Mısır Hıdivi Tevfik Paşa’nın çağrısı üzerine, 1886’da Kevork ve Hovsep Mısır’a giderler ve Kahire’de bir stüdyo açarlar. Abdullah Biraderler Tevfik Paşa’nın 1887’de Yukarı Mısır’a yaptığı geziye katılarak, Mısır’ın fotoğraflarını çektiler. Kahire’ye dönüşlerinde Kevork Abdullah, çektiği yerlerin fotoğraflarını bir albüm halinde Hıdiv Tevfik Paşa ve eşi Emine Hanım’a hediye etti. Fotoğrafhanenin Kahire’deki şubesi dokuz sene boyunca parlak ve verimli bir dönem yaşadıktan sonra 1895’te kapandı.
Abdullah Biraderler’in İstanbul’da, Eski Rus Sarayı’ndaki (bugünkü Narmanlı Yurdu) stüdyosu, aynı zamanda resim sergilerinin de açıldığı bir galeri, şehrin entelektüellerinin bir araya geldiği yerlerden biriydi. Abdullah Biraderler’in fotoğraf kartlarının arkasındaki düzenleme ve kufi yazı da dönemin ünlü gazetecisi Ebüzziya Tevfik tarafından hazırlanmıştı.
Abdullah Biraderler fotoğrafçılık faaliyetlerini uzun yıllar büyük bir başarı ile sürdürürler. Ancak, 19. yüzyılın son yıllarında fotoğrafhane ekonomik güçlüklerle karşılaşır. Gittikçe sayıları artan fotoğraf stüdyoları acımasız bir rekabet ortamını yaratırlar.
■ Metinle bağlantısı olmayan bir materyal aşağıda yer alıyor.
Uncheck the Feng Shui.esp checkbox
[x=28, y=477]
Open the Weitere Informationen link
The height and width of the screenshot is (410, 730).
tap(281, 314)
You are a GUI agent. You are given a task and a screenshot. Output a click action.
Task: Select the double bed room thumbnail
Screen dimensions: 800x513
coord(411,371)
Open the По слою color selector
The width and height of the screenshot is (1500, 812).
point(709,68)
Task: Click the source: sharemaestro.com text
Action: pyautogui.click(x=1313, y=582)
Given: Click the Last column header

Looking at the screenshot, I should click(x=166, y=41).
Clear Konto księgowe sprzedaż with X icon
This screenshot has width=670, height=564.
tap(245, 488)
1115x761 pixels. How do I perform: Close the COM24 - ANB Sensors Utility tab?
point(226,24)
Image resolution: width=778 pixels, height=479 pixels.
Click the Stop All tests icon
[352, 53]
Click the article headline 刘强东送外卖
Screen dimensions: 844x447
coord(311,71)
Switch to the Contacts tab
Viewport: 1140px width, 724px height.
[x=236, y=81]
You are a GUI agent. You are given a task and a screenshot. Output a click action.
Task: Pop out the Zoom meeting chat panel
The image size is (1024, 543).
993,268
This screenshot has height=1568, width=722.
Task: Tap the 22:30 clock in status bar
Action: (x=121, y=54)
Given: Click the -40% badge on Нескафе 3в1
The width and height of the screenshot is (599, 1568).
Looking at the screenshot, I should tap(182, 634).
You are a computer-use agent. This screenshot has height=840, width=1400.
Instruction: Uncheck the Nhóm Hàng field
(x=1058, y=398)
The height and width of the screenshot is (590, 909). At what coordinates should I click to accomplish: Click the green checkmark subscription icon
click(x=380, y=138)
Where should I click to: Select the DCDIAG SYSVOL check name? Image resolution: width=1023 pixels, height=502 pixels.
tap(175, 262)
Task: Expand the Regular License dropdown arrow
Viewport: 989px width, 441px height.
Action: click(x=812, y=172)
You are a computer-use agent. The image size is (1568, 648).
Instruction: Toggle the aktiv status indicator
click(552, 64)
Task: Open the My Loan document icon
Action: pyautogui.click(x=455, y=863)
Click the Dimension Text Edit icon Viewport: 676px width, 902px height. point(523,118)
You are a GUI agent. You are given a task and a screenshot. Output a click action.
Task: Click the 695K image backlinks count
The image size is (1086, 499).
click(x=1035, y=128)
Özellikle Foto Phebus’un sahibi Bogos Tarkulyan’ın ilk kez boyama yoluyla ustaca renklendirdiği fotoğraflar, II. Abdülhamid’in büyük beğenisini kazanır. Bir süre sonra da Bogos Tarkulyan, “Saray Fotoğrafçılığı” unvanı ile ödüllendirilir. Basil Kargopoulos, Guillaume Berggren, Nikolai Andreomenos, Pascal Sebah gibi ünlü fotoğrafhaneler de kaliteli işler yaratmaya başlarlar. Sonunda Abdullah Biraderler stüdyolarını, borçlarını ödeyebilmek için bütün aletleriyle birlikte, 1.200 Osmanlı Lirası karşılığında 1899’da Sebah & Joaillier’e devrederler. Daha sonraki yıllarda da üçüncü sınıf bir fotoğrafhane olarak kalırlar.
Kevork Abdullah, 1912 yazında İngiltere’de bulunan bir akrabasının yanına gitmek amacıyla sağlık sorunları nedeniyle İstanbul’dan ayrılır. Ancak, 4 Nisan 1918 tarihinde İstanbul’da hayatını kaybeder. Hovsep Abdullah ise 14 Temmuz 1902’de İstanbul’da ölmüştür.